● **Data for this exercise**
[Start]
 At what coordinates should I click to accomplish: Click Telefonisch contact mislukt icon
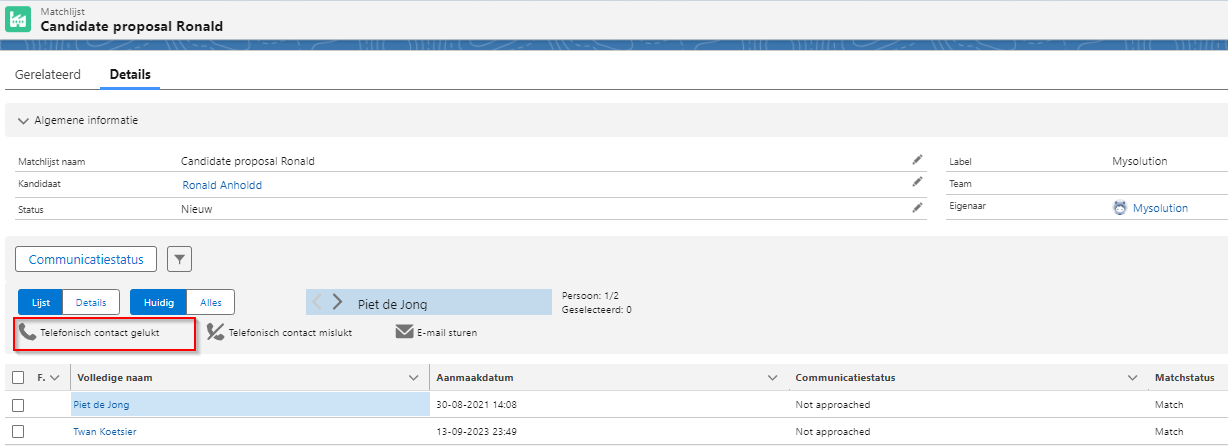click(x=215, y=332)
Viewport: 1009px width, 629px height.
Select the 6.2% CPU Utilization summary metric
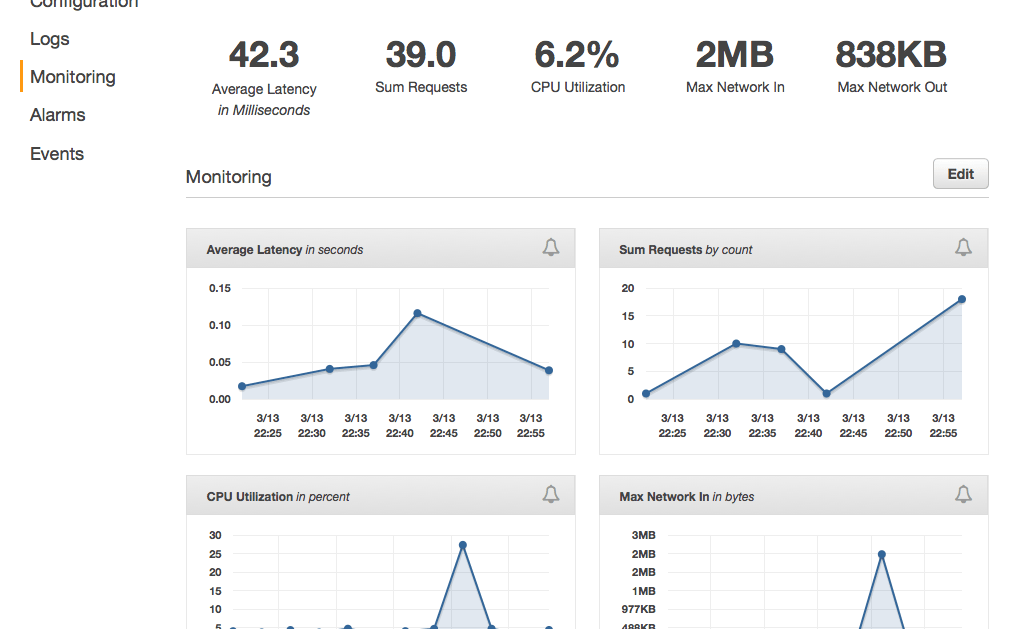pyautogui.click(x=577, y=55)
[End]
● **Written problem**
Rescale the items above by reproducing every line, requests included, with each click coordinate in the answers multiplied by 1.95 and rounded to a whole number (halves round up). Omit the pictures from the output.

● **Written answer**
 At what coordinates should I click to accomplish: Click Telefonisch contact mislukt icon
click(x=419, y=647)
Viewport: 1009px width, 629px height.
Select the 6.2% CPU Utilization summary metric
pyautogui.click(x=1125, y=107)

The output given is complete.